**EXERCISE BRIEF**
Excerpt from the entries below: please repeat exactly the lines from the one containing "This screenshot has height=441, width=943." through the last one, both ends included, with no pictures.

**Stored data**
.....

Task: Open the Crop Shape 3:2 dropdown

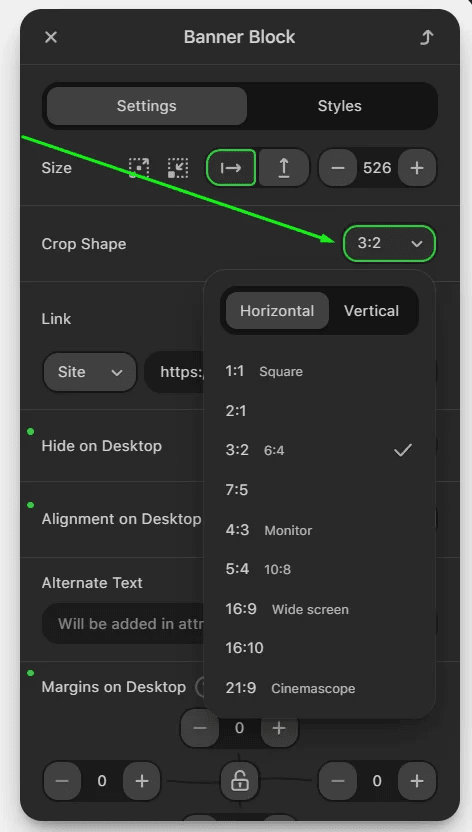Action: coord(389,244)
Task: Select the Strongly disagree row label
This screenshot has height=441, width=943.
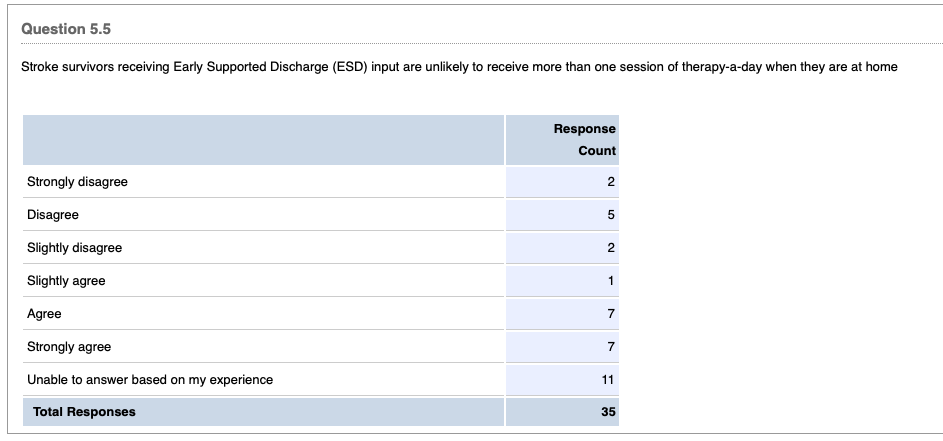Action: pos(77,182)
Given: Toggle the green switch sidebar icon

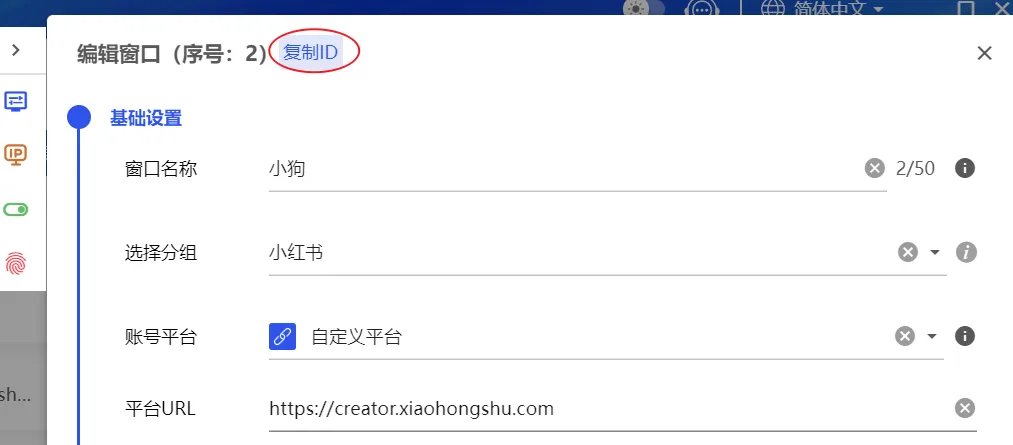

.....

**REPLY TO THE EXERCISE**
This screenshot has height=441, width=943.
Action: pos(77,182)
Given: Toggle the green switch sidebar icon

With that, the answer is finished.